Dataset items
☆ ☆ ☆ ☆ ☆ ☆ ☆
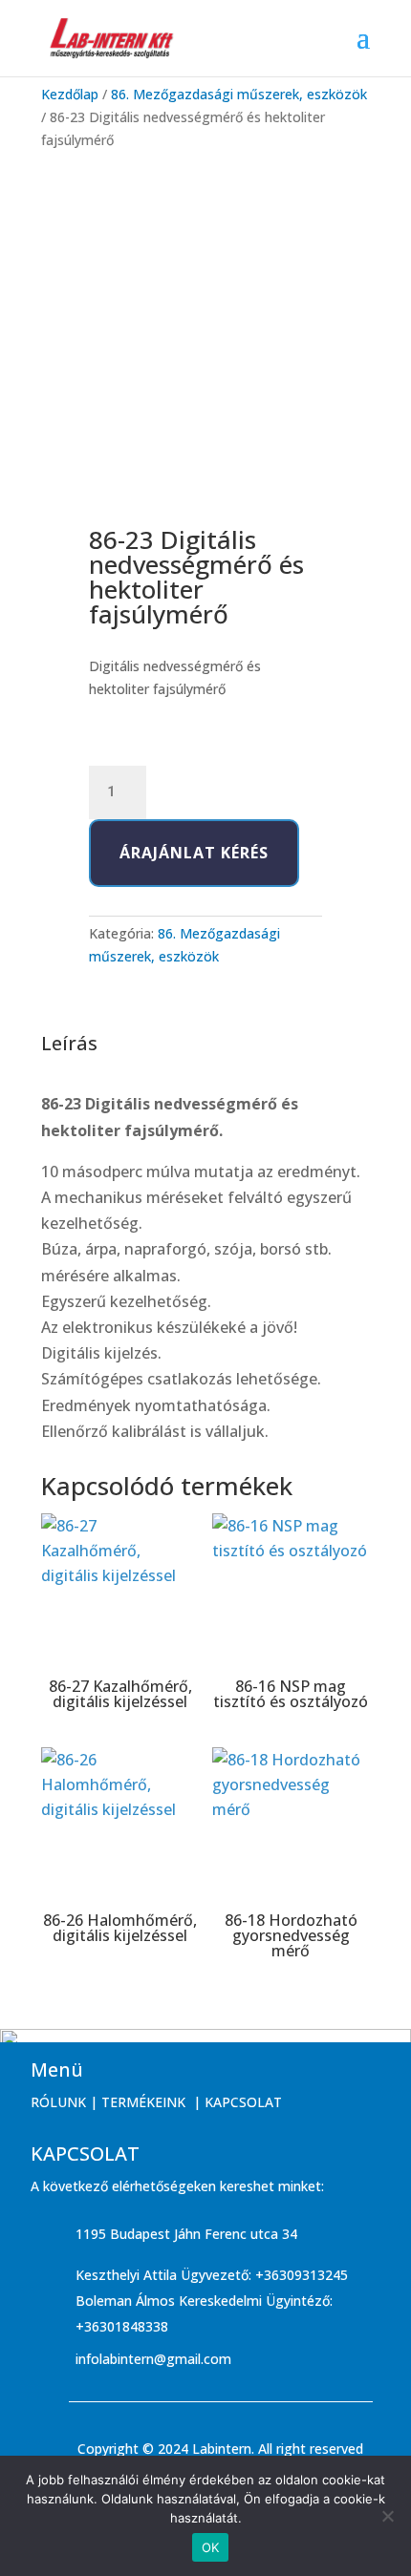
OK (211, 2547)
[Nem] (387, 2515)
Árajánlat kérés (194, 852)
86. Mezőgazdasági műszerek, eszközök (239, 94)
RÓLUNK (58, 2102)
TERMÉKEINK (143, 2102)
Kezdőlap (69, 94)
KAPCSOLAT (243, 2102)
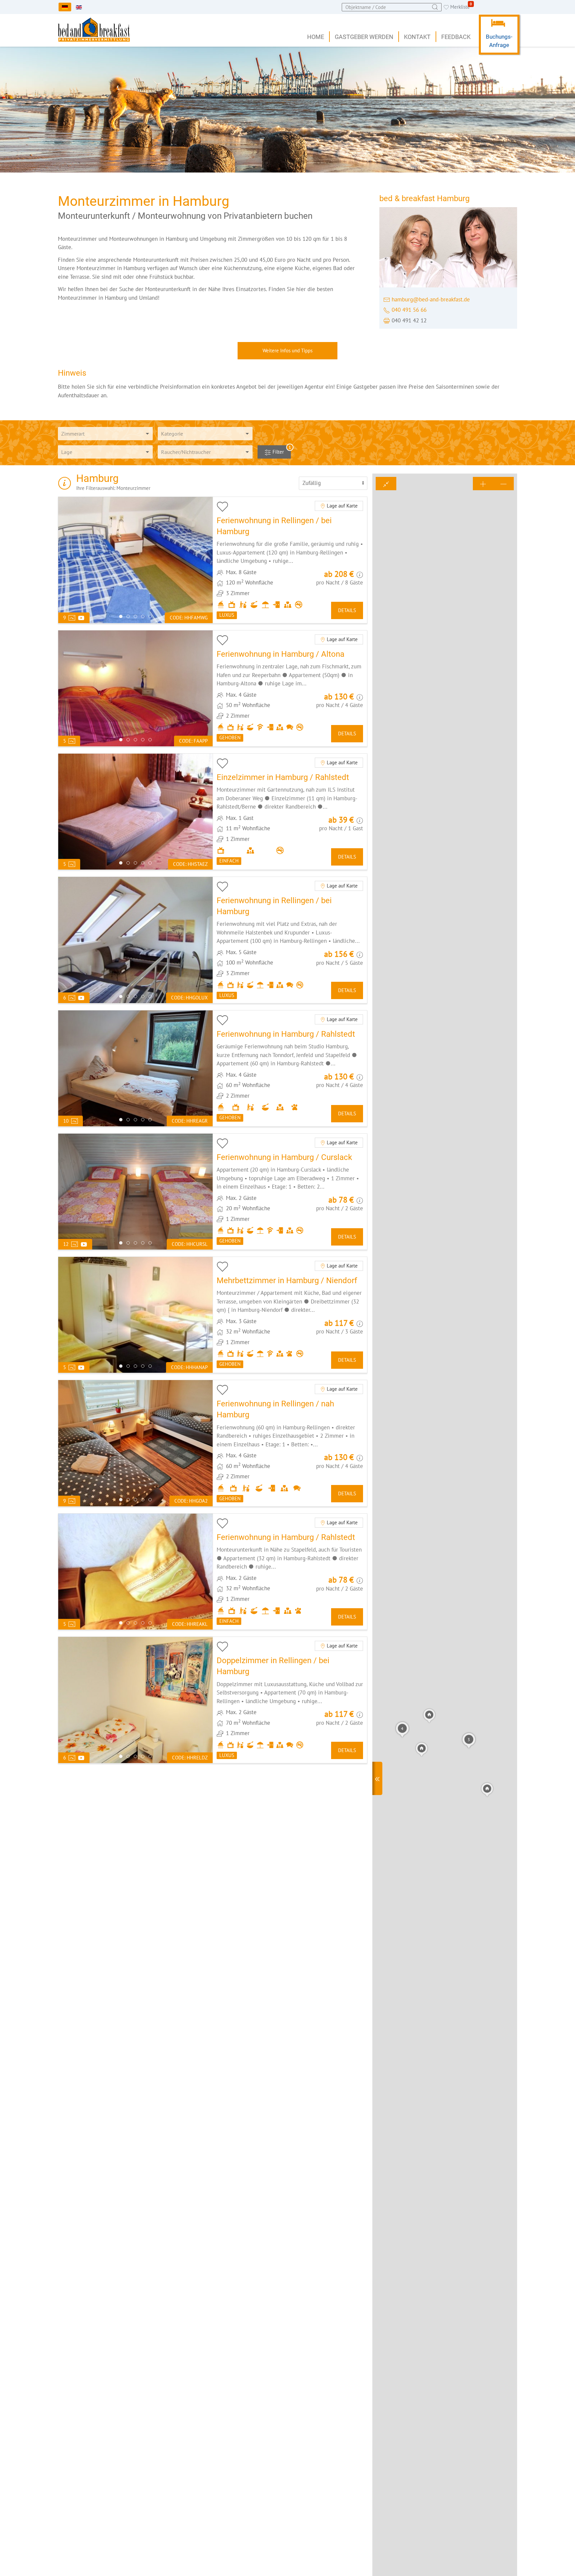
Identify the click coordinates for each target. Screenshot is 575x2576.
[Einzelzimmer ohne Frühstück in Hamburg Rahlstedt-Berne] (290, 812)
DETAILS (347, 610)
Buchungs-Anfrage (499, 41)
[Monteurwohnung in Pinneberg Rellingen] (290, 1443)
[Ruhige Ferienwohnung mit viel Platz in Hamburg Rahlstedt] (290, 1068)
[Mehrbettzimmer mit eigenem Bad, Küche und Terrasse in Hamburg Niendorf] (290, 1315)
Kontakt (417, 36)
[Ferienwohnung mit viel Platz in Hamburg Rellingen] (290, 560)
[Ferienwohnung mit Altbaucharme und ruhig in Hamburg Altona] (290, 688)
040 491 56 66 (409, 309)
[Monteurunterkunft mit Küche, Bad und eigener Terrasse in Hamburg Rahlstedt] (290, 1572)
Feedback (456, 36)
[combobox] (392, 7)
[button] (402, 1729)
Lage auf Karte (341, 506)
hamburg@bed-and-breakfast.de (431, 299)
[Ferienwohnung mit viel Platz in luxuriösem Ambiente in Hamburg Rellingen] (290, 940)
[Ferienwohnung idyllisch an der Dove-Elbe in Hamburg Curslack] (290, 1192)
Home (315, 36)
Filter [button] (281, 450)
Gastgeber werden (364, 36)
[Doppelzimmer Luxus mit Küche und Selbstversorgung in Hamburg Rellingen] (290, 1700)
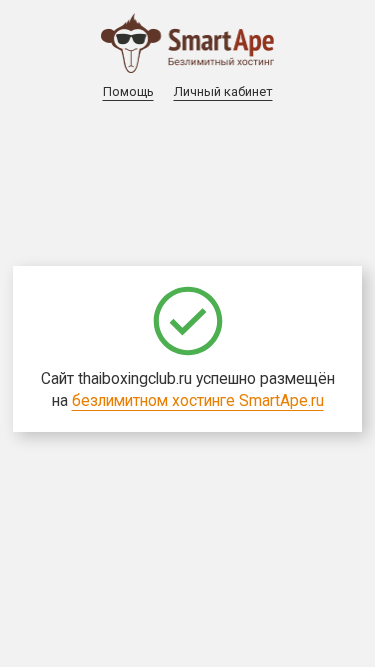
☆ ☆ ☆ ☆ ☆ ☆ ☆
# Problem description
Transcribe exactly the span of lines that opens with the line holding "hamburg@bed-and-breakfast.de (431, 299)" and closes with the last line of the entries above. Omit pictures.

# Response to the exercise
hamburg@bed-and-breakfast.de (431, 299)
[Ferienwohnung mit viel Platz in luxuriösem Ambiente in Hamburg Rellingen] (290, 940)
[Ferienwohnung idyllisch an der Dove-Elbe in Hamburg Curslack] (290, 1192)
Home (315, 36)
Filter [button] (281, 450)
Gastgeber werden (364, 36)
[Doppelzimmer Luxus mit Küche und Selbstversorgung in Hamburg Rellingen] (290, 1700)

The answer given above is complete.